SOURCE DOCUMENT:

++++++

Previously it didn't make much sense for a doctor to form a corporation (S corp for the reasons you outline, and C corp because the tax deductions are similar to sched C as you note). However, now that the top marginal income tax rate is over 40% (counting in the Obamacare surcharge) might it make sense for a high-earning doc to form a C corp if he was willing to keep some of the profits in the corp and pay on that portion at the lower C corp tax rates (highest 35%)?

I am just asking out of curiousity, I am not at that level.
 
Previously it didn't make much sense for a doctor to form a corporation (S corp for the reasons you outline, and C corp because the tax deductions are similar to sched C as you note). However, now that the top marginal income tax rate is over 40% (counting in the Obamacare surcharge) might it make sense for a high-earning doc to form a C corp if he was willing to keep some of the profits in the corp and pay on that portion at the lower C corp tax rates (highest 35%)?

I am just asking out of curiousity, I am not at that level.

I asked lots of doctors and all of them have S corporation, and they advise me to open my own. and it is a must for primary care doctors.
 
I recommend you form a regular corp, then have it registered under 503(c) as a non-profit.
You will need to file only an annual report.
You will be a director of the corp, paid directors fees and expenses.
Your patients should be paying membership fees in return for a basket of services
The corp can fund a benefits package for the directors, including disability, life, medical etc
The corp can claim rent, uniforms, business travel, business meals, consumables, wages, salaries, and other items as expenses.
You can open and organize all this within a day, online.

Not mentioned above, you will need a TIN, possibly a retail sales tax number too.

INDY
 
I recommend you form a regular corp, then have it registered under 503(c) as a non-profit.
You will need to file only an annual report.
You will be a director of the corp, paid directors fees and expenses.
Your patients should be paying membership fees in return for a basket of services
The corp can fund a benefits package for the directors, including disability, life, medical etc
The corp can claim rent, uniforms, business travel, business meals, consumables, wages, salaries, and other items as expenses.
You can open and organize all this within a day, online.

Not mentioned above, you will need a TIN, possibly a retail sales tax number too.

INDY

Good to know, thank you.

But then you will be get W2 again at the end of the year. Please correct me if I am wrong.
 
Corporations are not given W-2s. Individuals who are traditional employees get those.

Individuals and Businesses who are paid under contract either get 1099s or nothing.

If your corp is in good standing, and properly organized, which means it incorporated in a
recognized jurisdiction, registered with the IRS and has a TIN, registered with the state in which it operates, and perhaps with the Dept of Revenue of said state, then it is quite likely
your corp will not be issued a 1099 either.

There are several advantages to being a regular corp vs a Sub S.

a. Regular corps can hold dividends as long as they wish
b. Regular non-profit corps are not considered personal service corps
c. Regular corps can apportion revenues to expenses, directors fees, and salaries with much wider latitude than Sub S corps and Personal Service Corps.

Of course, the advantages of being a corp vs an individual cover the following:

a. Expensing off costs of doing business is more straightforward
b. the marginal tax rate is lower
c. Expensing off pension plans, medical and disability insurances etc is more straightforward
d. Apportioning funds to directors can be to both salary and to director's fees and to their expense account as desired.

It sounds like you, like most MDs, spent all your time on medicine and very little on business, a not unusual thing, so now is the time to make a relationship with a CPA, one you will find yourself keeping for the long term.

++++++

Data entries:
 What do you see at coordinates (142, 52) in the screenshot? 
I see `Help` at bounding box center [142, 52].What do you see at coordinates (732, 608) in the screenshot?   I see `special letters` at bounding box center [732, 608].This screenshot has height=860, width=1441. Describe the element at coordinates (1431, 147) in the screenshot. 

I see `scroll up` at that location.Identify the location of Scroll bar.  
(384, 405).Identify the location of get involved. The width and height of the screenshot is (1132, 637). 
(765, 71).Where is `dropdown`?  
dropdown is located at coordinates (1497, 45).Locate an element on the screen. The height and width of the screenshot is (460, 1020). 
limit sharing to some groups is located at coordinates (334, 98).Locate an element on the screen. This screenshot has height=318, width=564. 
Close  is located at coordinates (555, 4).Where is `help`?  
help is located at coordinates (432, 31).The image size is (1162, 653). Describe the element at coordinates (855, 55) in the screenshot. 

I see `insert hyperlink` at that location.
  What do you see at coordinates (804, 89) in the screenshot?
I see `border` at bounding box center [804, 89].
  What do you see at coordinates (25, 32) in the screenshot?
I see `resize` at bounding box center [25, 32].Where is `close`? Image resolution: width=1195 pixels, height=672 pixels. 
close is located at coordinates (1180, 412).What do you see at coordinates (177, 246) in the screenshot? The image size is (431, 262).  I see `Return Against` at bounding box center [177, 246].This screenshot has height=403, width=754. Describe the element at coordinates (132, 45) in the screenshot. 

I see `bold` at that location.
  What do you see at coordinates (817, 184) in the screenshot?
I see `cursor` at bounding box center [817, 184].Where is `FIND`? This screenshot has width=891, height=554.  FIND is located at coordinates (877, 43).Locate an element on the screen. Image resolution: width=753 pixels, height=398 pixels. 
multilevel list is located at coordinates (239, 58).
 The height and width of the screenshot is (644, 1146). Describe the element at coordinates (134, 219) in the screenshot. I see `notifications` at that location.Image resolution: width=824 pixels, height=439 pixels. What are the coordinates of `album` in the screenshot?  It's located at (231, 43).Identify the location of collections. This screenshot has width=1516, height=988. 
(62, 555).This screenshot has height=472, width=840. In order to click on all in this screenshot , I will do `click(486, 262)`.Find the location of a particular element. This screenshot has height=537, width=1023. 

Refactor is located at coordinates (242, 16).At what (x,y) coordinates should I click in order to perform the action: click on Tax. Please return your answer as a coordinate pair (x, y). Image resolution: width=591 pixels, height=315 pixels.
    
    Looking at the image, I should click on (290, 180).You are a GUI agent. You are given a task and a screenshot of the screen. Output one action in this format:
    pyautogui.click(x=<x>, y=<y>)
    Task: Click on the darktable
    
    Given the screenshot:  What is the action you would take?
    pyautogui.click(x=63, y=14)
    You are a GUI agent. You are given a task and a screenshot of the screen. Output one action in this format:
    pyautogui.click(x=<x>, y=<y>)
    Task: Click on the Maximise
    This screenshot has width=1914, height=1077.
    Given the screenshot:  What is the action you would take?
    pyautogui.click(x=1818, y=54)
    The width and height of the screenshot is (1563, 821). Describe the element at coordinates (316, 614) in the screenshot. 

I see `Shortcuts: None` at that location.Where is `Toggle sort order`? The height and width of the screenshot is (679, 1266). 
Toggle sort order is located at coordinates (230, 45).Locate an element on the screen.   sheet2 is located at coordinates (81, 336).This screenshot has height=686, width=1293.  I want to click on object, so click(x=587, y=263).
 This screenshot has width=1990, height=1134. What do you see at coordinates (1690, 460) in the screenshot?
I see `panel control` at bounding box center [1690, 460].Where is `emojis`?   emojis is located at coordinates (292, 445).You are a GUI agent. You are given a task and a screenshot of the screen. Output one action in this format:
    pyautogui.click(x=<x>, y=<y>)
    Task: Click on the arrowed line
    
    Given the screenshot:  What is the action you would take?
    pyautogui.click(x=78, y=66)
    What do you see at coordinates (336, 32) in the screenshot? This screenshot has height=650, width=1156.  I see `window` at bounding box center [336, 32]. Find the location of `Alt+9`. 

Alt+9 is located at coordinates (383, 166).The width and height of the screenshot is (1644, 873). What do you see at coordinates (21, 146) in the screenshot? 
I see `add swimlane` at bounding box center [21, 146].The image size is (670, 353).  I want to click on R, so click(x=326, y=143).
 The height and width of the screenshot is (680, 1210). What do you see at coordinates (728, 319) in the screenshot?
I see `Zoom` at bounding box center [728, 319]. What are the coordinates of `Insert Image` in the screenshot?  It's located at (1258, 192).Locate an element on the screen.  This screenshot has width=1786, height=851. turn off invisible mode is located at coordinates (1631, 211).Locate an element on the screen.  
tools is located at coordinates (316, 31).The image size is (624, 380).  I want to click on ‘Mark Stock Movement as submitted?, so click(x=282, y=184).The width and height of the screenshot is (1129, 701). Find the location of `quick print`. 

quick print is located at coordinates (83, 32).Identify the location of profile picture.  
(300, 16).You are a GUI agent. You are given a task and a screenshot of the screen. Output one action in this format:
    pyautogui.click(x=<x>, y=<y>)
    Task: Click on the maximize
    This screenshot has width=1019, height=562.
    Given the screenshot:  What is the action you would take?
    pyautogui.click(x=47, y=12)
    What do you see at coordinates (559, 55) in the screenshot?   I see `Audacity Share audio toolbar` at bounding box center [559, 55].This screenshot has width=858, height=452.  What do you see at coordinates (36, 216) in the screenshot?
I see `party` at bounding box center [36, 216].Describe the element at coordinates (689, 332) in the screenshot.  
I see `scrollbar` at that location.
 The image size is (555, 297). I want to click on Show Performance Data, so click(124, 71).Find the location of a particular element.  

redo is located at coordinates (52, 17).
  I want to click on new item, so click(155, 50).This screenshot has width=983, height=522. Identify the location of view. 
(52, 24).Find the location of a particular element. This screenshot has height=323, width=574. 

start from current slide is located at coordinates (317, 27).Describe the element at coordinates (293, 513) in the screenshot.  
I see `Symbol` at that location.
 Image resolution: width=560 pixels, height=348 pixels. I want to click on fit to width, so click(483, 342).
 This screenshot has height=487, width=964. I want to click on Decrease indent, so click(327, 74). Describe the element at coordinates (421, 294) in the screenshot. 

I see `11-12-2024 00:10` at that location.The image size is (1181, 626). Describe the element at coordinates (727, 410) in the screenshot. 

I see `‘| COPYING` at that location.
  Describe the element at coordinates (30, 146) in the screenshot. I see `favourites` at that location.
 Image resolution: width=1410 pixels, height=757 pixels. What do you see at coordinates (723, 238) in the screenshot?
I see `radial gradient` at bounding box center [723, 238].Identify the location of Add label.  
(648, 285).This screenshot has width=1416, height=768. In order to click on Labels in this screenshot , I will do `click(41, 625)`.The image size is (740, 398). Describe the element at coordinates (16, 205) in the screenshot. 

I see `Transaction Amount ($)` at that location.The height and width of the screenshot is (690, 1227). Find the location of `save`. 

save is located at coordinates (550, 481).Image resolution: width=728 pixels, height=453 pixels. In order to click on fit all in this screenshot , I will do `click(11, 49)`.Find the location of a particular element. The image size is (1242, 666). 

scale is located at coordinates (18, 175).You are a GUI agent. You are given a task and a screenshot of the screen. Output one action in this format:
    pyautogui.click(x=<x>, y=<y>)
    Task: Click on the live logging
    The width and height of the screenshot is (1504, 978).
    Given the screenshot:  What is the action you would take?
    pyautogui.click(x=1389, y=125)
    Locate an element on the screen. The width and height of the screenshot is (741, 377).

++++++

WHAT IS REQUIRED:
Reproduce the part of the forum discussion on doctors forming corporations that begins at the words "Of course, the" and stops after "account as desired.". The data has no role in this.

YOUR SOLUTION:
Of course, the advantages of being a corp vs an individual cover the following:

a. Expensing off costs of doing business is more straightforward
b. the marginal tax rate is lower
c. Expensing off pension plans, medical and disability insurances etc is more straightforward
d. Apportioning funds to directors can be to both salary and to director's fees and to their expense account as desired.